Gakidling gup says the inconvenience will be eased with the coming of farm roads
LG: A constituency boundary cannot be altered before 10 years from the date of the issuance of its delimitation order.
The home and cultural affairs ministry has stated this in a reply to the National Council’s request to readjust the boundaries of Gakidling and Samar gewogs in Haa. The transfer of Sektena and Fentena villages from Samar gewog to Gakidling gewog in 2008 created inconveniences for the people there.
It takes about three days for the people of those two villages to reach the Gakidling gewog office. It takes only one day to reach the Samar gewog office.
The home ministry’s written response, which was issued recently, states that the people are facing inconveniences in accessing services from the Gakidling gewog office. The government took up the issue with the relevant agencies.
However, the ministry has also cited Chapter 5 of the Election Act 2008 for its inability to address the issue. The chapter states that the Delimitation Commission can “allocate and readjust” electoral constituencies only “after every ten years”.
Article 12(2) of the Constitution states, “The number of elected members from each Dzongkhag shall be reapportioned to reflect the changing registered voter population after every ten years, subject to the limitation of a minimum of two and a maximum of seven members from each Dzongkhag.”

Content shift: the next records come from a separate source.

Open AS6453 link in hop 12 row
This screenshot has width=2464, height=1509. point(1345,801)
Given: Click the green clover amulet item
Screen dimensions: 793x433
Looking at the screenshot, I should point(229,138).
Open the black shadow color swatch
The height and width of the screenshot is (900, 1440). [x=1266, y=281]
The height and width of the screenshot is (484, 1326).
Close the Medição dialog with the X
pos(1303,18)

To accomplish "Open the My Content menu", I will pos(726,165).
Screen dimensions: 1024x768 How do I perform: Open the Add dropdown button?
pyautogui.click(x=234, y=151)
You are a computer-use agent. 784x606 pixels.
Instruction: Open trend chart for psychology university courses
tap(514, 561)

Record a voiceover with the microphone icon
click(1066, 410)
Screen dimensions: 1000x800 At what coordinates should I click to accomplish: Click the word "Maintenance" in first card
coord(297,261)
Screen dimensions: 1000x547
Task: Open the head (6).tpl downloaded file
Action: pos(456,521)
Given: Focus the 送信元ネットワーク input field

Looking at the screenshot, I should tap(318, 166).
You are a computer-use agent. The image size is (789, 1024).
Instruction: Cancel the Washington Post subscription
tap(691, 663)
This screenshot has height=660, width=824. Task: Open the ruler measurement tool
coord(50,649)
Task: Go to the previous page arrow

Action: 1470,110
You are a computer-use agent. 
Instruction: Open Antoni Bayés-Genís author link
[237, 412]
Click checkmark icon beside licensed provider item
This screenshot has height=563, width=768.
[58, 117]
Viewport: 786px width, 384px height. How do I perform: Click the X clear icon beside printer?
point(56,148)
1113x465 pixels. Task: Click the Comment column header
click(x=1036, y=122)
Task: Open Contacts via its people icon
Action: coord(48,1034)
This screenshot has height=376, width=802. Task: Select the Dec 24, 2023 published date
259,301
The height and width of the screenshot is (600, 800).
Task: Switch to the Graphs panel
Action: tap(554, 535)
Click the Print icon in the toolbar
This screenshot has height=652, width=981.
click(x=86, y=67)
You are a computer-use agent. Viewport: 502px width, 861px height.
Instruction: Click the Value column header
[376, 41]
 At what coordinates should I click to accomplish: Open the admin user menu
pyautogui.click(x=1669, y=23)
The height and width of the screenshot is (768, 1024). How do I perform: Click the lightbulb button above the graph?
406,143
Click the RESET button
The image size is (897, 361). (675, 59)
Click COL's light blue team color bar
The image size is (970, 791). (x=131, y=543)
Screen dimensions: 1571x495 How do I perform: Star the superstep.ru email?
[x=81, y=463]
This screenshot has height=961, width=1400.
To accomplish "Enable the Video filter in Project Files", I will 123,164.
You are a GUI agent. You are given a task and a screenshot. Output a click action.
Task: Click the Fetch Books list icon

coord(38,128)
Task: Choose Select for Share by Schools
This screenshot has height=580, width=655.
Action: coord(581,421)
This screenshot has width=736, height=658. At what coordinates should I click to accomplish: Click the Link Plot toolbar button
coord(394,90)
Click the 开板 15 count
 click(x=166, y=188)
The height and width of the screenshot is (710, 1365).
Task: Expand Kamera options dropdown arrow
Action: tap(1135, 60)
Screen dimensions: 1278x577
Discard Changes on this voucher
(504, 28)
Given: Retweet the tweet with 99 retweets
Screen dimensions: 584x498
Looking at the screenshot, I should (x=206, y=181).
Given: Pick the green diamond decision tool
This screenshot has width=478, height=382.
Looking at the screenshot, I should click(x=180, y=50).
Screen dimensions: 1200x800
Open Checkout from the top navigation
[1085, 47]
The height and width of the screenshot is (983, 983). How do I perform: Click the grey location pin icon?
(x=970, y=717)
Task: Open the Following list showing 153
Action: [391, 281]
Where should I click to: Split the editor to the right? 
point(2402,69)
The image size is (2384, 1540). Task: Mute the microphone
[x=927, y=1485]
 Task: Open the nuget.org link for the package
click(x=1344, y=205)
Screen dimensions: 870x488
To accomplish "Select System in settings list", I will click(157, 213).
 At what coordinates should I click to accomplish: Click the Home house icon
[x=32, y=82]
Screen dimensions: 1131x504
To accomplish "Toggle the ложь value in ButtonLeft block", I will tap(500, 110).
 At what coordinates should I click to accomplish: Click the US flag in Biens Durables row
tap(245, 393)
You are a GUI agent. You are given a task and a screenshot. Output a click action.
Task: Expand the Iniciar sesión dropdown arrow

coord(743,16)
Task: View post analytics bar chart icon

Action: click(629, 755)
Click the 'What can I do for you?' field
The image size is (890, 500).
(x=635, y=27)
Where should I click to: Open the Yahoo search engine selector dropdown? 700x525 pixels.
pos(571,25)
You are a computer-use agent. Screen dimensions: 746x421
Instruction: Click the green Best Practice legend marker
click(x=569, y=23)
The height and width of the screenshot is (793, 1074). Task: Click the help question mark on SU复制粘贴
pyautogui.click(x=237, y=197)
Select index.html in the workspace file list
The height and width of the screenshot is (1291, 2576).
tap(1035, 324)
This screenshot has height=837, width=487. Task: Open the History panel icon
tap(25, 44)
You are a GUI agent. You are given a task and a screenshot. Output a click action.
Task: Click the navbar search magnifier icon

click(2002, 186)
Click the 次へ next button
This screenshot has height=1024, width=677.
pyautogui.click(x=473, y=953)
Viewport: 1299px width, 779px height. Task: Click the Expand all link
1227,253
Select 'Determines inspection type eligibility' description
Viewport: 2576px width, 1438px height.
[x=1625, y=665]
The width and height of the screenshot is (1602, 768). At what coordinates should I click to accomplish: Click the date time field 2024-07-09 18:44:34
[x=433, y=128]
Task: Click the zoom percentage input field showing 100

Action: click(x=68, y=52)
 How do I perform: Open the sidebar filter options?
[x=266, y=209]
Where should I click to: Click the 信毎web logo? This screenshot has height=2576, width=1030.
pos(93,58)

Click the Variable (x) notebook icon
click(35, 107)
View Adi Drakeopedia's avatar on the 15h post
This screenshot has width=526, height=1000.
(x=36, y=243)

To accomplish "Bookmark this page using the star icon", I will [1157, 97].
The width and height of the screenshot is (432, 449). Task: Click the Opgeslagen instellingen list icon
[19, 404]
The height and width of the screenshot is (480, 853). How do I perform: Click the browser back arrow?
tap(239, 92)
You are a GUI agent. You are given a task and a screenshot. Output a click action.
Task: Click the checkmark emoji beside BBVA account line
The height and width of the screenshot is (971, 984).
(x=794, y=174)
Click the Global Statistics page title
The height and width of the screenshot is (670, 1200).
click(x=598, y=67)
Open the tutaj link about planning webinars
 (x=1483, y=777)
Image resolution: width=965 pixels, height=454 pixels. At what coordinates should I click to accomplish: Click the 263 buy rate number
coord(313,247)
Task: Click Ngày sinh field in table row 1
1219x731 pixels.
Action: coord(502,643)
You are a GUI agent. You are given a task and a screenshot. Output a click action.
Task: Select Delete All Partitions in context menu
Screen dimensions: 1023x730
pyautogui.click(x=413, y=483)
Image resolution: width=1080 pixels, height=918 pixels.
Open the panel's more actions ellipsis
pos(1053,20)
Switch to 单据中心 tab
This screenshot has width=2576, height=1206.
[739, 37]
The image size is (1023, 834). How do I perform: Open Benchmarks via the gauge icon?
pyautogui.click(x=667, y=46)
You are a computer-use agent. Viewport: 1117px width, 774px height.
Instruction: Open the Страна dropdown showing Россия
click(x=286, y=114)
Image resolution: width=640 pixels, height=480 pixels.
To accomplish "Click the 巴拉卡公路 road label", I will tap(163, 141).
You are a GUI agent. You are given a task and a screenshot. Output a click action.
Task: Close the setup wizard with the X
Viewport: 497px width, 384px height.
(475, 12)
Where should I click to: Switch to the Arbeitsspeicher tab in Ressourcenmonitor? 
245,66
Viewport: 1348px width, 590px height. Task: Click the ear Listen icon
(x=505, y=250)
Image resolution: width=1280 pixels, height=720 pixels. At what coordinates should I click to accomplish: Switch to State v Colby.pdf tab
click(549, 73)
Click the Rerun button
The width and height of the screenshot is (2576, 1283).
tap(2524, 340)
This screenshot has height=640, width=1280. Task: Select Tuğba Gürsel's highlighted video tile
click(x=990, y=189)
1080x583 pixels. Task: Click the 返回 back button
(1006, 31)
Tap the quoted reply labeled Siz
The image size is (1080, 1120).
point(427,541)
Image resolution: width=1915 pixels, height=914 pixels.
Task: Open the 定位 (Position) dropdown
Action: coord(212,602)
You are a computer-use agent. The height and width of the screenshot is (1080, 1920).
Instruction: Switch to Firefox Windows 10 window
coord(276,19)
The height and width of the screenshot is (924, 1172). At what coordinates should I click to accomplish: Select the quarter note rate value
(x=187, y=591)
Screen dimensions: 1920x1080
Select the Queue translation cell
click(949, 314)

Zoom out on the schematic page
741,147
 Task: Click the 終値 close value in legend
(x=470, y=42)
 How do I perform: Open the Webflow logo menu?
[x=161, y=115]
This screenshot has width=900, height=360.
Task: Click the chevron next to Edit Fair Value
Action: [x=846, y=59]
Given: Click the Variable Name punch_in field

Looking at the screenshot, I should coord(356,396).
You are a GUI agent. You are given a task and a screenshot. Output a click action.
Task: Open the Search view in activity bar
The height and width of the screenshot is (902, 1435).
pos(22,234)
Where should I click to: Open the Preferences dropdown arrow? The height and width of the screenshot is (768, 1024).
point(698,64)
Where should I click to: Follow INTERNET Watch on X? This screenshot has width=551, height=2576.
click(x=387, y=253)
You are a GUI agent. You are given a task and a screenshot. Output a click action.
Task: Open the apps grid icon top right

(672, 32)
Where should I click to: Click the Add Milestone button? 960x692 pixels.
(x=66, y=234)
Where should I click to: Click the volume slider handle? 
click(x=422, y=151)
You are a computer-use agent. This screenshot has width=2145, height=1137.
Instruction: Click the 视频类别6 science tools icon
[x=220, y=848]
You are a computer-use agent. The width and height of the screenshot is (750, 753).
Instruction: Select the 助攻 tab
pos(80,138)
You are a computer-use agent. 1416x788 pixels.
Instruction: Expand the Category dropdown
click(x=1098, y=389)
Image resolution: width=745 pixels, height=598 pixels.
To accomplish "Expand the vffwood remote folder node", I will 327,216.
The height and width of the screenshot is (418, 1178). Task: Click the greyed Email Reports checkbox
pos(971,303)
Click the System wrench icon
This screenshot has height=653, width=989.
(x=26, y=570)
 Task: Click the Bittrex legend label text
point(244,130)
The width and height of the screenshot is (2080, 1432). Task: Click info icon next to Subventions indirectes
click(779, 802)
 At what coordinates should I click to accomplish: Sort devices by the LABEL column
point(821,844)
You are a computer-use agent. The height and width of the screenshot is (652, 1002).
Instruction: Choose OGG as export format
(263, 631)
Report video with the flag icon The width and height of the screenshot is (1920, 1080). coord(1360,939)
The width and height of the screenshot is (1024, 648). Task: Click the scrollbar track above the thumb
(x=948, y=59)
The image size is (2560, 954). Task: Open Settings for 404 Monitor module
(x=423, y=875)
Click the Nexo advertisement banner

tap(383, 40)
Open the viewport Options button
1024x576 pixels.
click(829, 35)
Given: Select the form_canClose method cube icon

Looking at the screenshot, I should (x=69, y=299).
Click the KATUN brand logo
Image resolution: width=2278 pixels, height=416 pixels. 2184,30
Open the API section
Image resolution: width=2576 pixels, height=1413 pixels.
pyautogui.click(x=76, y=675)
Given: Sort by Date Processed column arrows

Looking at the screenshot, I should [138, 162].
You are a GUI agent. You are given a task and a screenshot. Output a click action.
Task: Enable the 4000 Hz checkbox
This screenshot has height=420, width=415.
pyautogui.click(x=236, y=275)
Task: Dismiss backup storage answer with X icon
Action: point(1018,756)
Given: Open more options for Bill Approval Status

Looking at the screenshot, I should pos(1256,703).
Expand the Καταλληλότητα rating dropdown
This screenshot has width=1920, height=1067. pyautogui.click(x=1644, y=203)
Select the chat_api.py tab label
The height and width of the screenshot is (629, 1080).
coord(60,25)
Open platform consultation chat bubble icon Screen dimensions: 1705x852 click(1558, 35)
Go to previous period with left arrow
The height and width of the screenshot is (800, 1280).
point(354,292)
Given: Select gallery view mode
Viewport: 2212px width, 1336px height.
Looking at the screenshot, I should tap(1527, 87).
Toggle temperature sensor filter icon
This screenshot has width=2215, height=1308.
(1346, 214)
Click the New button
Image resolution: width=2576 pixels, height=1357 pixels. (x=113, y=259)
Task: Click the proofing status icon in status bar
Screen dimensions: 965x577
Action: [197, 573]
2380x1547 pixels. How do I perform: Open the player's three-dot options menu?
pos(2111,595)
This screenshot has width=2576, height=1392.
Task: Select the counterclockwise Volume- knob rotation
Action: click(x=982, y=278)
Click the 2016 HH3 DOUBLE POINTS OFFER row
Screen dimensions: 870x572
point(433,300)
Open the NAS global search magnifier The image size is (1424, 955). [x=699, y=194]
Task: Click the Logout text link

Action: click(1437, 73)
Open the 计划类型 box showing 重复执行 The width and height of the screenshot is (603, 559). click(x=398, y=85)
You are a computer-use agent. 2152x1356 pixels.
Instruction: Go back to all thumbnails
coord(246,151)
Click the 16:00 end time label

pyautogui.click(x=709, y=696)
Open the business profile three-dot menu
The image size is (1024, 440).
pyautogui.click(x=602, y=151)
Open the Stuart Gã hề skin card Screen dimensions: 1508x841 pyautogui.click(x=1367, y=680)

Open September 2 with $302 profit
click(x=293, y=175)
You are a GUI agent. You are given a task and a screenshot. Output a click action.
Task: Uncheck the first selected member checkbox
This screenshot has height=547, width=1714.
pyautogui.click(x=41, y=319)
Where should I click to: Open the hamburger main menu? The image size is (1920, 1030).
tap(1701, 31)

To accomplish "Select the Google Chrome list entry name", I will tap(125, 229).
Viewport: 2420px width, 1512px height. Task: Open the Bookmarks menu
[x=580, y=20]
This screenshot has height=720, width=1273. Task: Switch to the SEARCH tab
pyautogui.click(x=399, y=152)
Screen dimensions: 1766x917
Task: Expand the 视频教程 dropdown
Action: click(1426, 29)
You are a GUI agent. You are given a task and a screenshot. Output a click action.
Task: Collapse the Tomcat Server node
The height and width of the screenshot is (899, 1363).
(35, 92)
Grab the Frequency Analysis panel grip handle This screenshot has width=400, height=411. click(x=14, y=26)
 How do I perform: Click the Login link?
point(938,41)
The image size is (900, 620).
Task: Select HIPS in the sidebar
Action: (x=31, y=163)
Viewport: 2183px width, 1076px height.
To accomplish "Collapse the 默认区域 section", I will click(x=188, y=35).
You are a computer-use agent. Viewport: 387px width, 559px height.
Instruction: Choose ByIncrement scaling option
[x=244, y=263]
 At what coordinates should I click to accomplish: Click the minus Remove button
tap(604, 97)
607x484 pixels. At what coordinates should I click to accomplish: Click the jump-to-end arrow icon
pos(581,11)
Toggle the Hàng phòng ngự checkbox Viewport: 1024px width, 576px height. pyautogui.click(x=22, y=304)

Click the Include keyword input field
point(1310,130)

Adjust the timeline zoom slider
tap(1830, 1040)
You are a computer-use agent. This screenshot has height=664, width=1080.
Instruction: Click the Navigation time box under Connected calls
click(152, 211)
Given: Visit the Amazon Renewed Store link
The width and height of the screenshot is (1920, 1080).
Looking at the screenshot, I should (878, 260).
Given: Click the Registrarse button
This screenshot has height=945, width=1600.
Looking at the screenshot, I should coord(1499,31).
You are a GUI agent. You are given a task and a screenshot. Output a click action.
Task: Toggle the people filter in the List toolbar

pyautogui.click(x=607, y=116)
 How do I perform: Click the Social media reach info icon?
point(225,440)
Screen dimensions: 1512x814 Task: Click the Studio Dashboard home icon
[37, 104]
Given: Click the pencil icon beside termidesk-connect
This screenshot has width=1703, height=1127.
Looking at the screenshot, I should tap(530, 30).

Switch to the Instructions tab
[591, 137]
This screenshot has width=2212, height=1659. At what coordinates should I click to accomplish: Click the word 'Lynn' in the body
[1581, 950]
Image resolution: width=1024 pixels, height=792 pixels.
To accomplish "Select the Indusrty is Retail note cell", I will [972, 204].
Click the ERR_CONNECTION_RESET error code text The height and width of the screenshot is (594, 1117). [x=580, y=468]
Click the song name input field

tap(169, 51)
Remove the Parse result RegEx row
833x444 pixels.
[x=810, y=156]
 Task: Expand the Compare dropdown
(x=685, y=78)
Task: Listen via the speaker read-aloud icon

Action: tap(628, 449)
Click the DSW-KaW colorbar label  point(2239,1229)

The two villages were originally in the erstwhile Mayona gewog (now Duenchhukha) in Samtse. They were transferred to Gakidling gewog in 2006 along with the civil registries.
The villages have been delimited as one chiwog in Gakidling gewog.
The Samar Gup Tshewang Tandin said it would be convenient for the people to avail services if they were merged back with Samar gewog. “Because it takes three days for the people to reach Gakidling gewog office. Whereas it takes only a day to reach Samar gewog office from the two villages,” he said.
However, Gakidling Gup Nim Dorji said the people can travel faster to their gewog office as farm roads are coming to the gewog. He said there are 42 households in those villages.
“Some of the people fear that going back to Samar gewog would affect their census records. Many drop out cases may arise,” Nim Dorji said.
The issue has been brought up several times in gewog tshogde and dzongkhag tshogdu. Subsequently, the Council had in its last tenure passed a resolution calling upon the government to initiate the process to merge Sektena and Fentena village with Samar gewog.
A couple of years back, the issue was taken up with Prime Minister Tshering Tobgay, who had assured that he would look into the matter, according to the Council. However, there was no further development on the matter since.
Repositioning of the villages entails alteration of the gewog boundary, and the Election Commission and Delimitation Commission in particular, have little to do with such a move. The delimitation commission can make changes in the demkhongs only after the gewog boundaries are resolved by Parliament.
“The onus is now upon the government to table the issue in Parliament for alteration of the gewog boundary,” the Council states. “Unless the government decides to table the issue for boundary change in the Parliament, their issue will not be resolved.”